With that said, the term “optimize” isn’t quite right. The word implies reaching a target, which in this case would be B. But what if we just wanted to *keep trying random actions* until they work?

That’s not really optimization either; it’s called trial and error! So instead, we use the more appropriate term “choose alternative strategy X with probability Y.” In other words, choose action A with odds 1/2, pick action B with odds 2/3, and repeat.
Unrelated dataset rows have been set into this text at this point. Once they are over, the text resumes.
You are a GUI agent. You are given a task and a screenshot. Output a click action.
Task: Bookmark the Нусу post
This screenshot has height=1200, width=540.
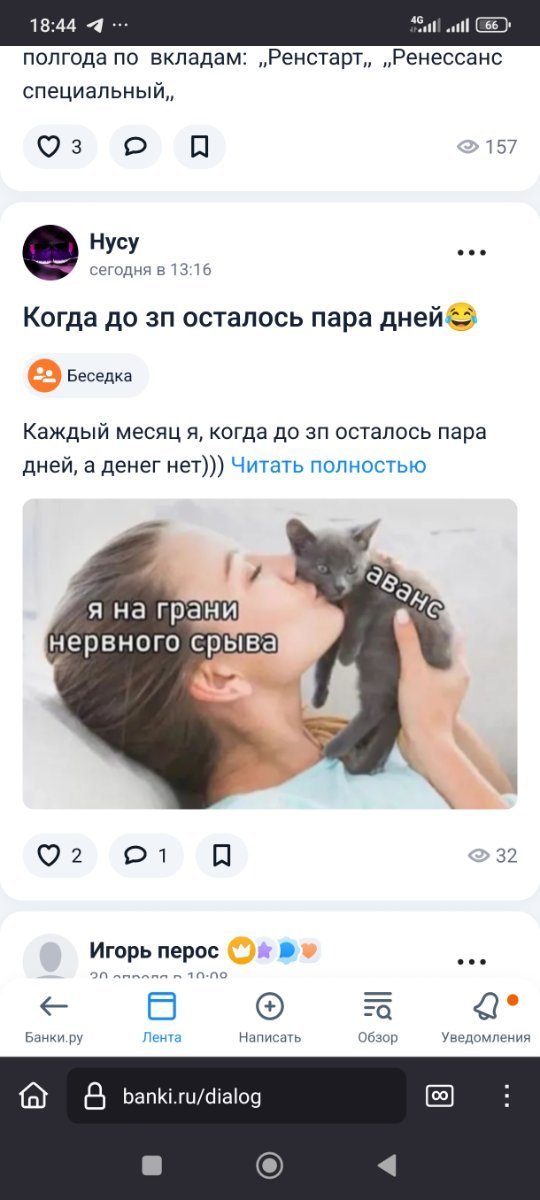point(221,855)
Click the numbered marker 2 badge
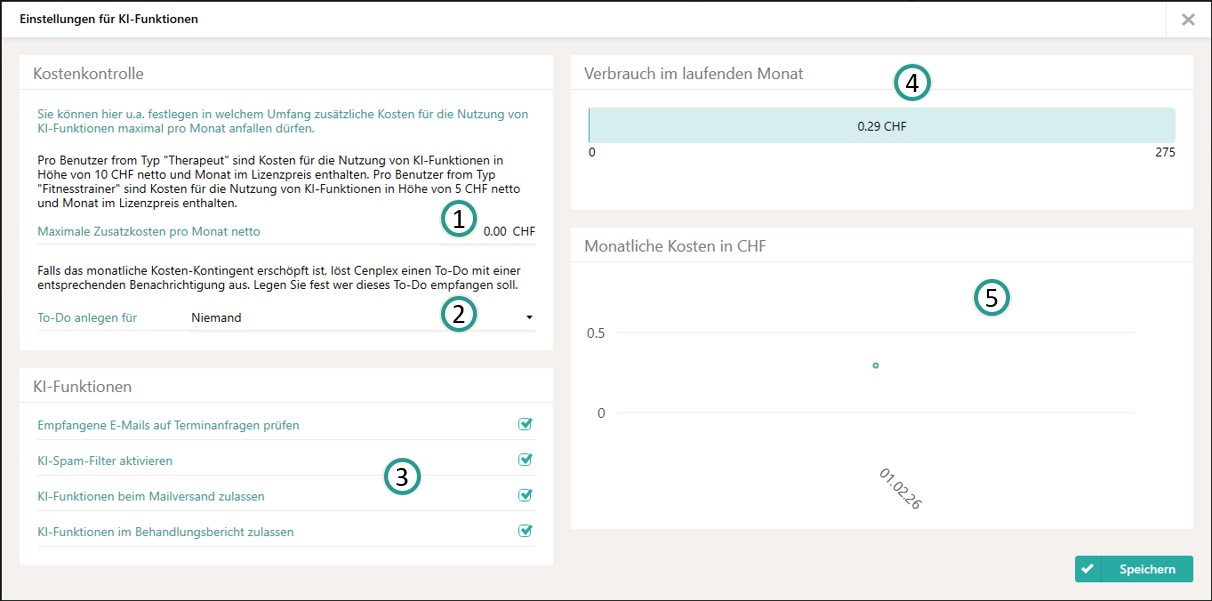Screen dimensions: 1212x601 pos(458,314)
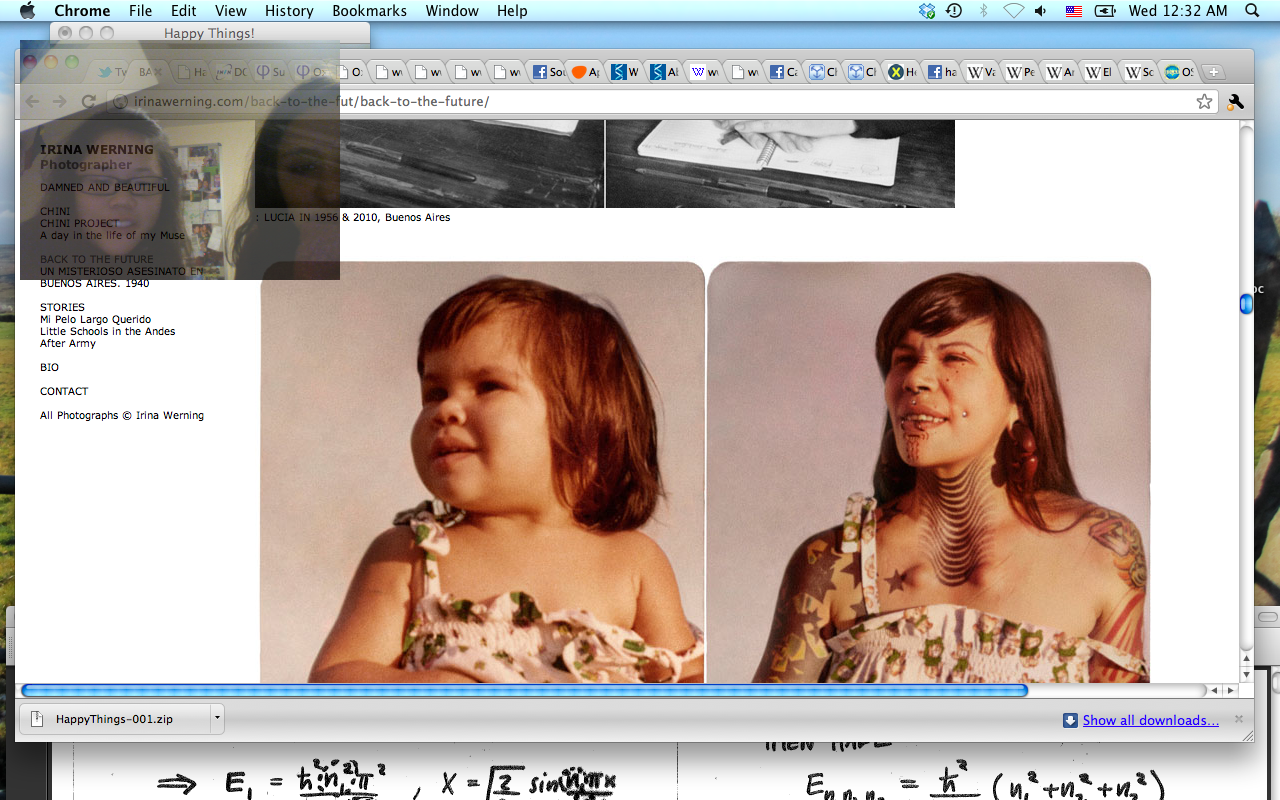1280x800 pixels.
Task: Open the US flag input source menu
Action: pyautogui.click(x=1074, y=11)
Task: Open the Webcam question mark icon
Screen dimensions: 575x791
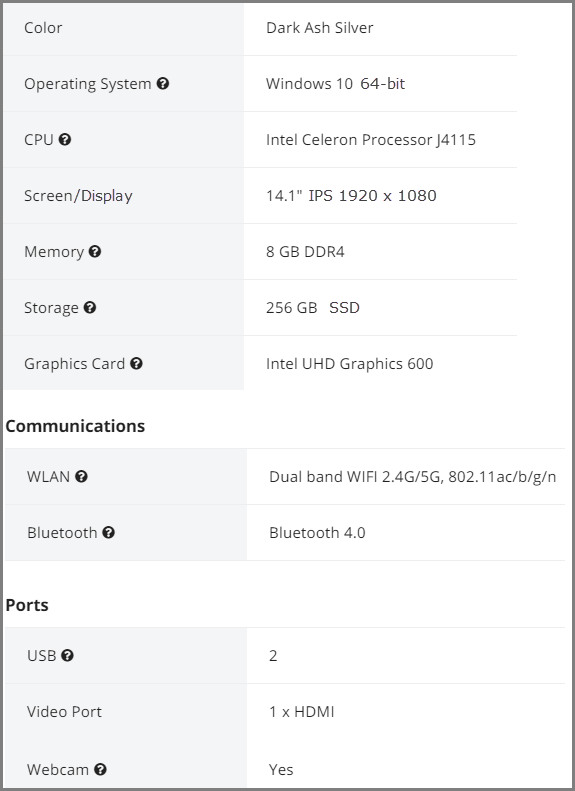Action: pyautogui.click(x=100, y=769)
This sounds very inefficiently systematic, but actually makes sense when you think about it. You wouldn’t try putting your hand into hot water after learning that heat causes pain, nor would you spend all day picking up objects only to drop them and start over. After enough repetitions, these behaviors emerge and become automatic, efficient routines.

In the same way, *intelligent agents using reinforcement learning learn strategic decisions* through repetition.

## Definition of Q-networks

In reinforcement learning, you create agents that learn how to perform tasks by interacting with their environment. A task is defined as anything that requires action for completion, like playing chess or doing something more complicated like driving.

The agent learns through interaction with the environment. At each step, it chooses an action in the world, gets some feedback (either positive or negative) and receives a reward. The rewards can be numerical, like one time $100 was received, or they can be symbolic, like “you made me very happy”.

A lot of strategies in RL depend on finding what’s called a policy gradient. This means finding ways to maximize the expected return from a given strategy. Policy gradients look at which actions are most likely to result in *high returns using knowledge* of past experiences.

One such algorithm is value function approximation. Value functions estimate the worth of different states in the state space independently. By adding all these values together, we get an overall picture of the system’s valuation of the current situation.

This paper will focus on another type of neural network known as a q-network. These networks were first proposed in 2017 by Hui et al., and have since seen resurgence in popularity. They differ slightly from standard feedforward NNs in that there is no *sigmoid activation layer used* to map inputs to outputs.